EXERCISE BRIEF: Your answer must consist of every line from the data below that includes the word "resolution".

EXCERPTED RECORDS:
────────────────────────────────────────

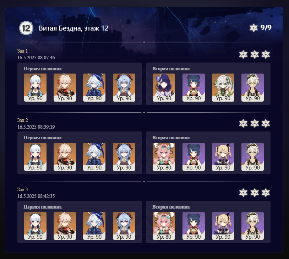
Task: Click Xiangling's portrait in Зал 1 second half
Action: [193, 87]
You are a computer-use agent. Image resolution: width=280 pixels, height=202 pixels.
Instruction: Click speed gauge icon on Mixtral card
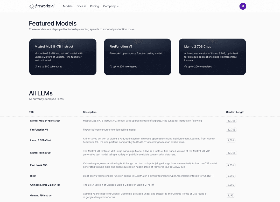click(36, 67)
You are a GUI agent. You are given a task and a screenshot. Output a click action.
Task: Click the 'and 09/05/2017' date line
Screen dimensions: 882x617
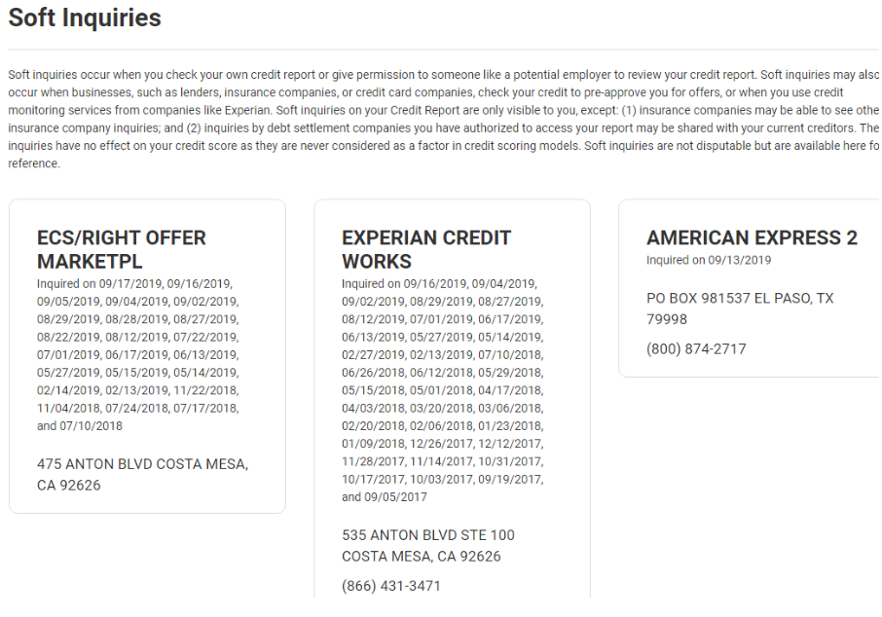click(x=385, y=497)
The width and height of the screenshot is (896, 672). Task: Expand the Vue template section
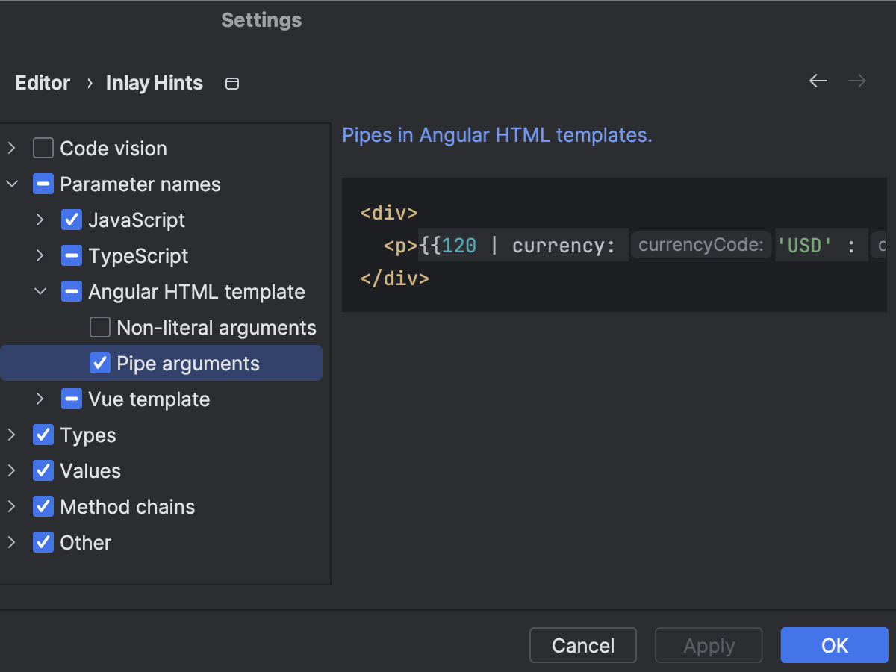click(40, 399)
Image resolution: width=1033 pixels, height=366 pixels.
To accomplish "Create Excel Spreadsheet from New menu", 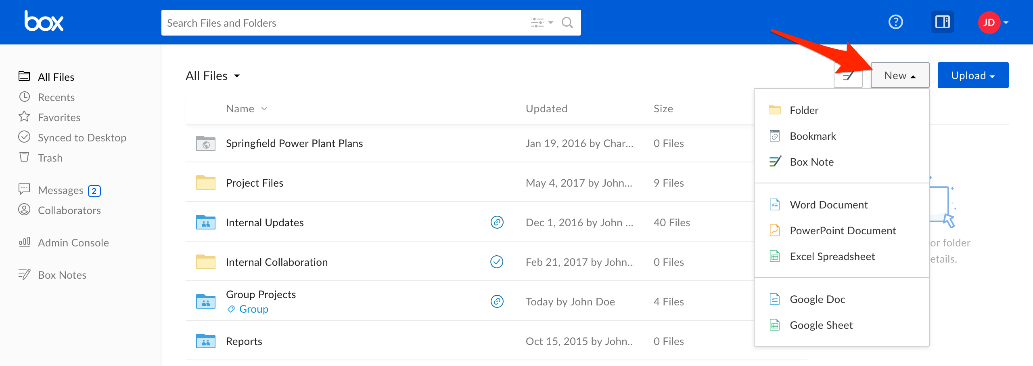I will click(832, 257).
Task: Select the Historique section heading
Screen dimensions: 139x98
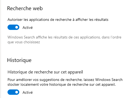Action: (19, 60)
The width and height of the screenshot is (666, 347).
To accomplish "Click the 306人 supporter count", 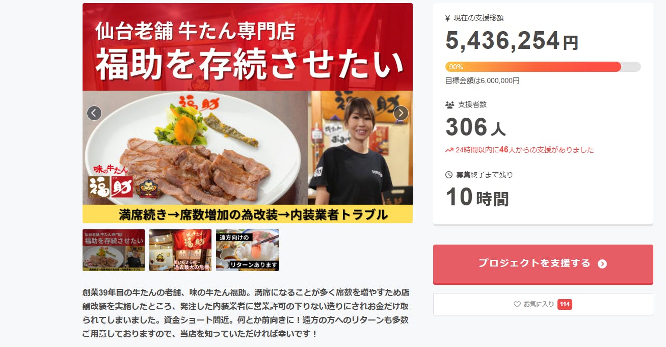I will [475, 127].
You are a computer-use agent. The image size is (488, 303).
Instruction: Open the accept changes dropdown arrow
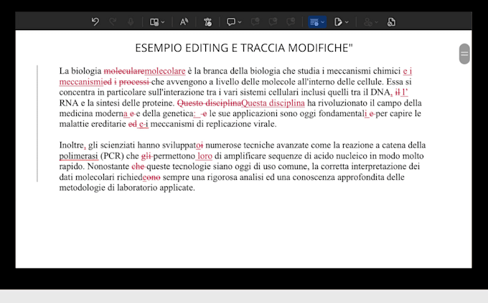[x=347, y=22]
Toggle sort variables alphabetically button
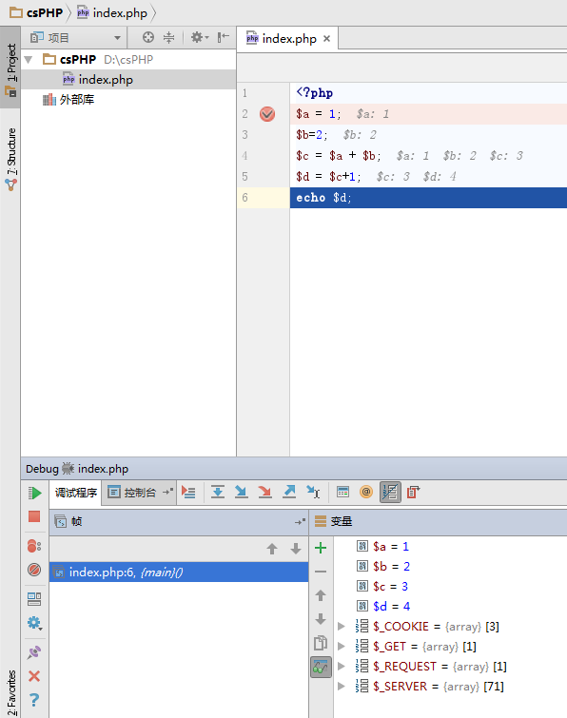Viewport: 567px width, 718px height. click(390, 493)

────────────────────────────────────────

RESPONSE TO THE TASK:
You are a computer-use agent. Image resolution: width=280 pixels, height=202 pixels.
Image resolution: width=1033 pixels, height=366 pixels.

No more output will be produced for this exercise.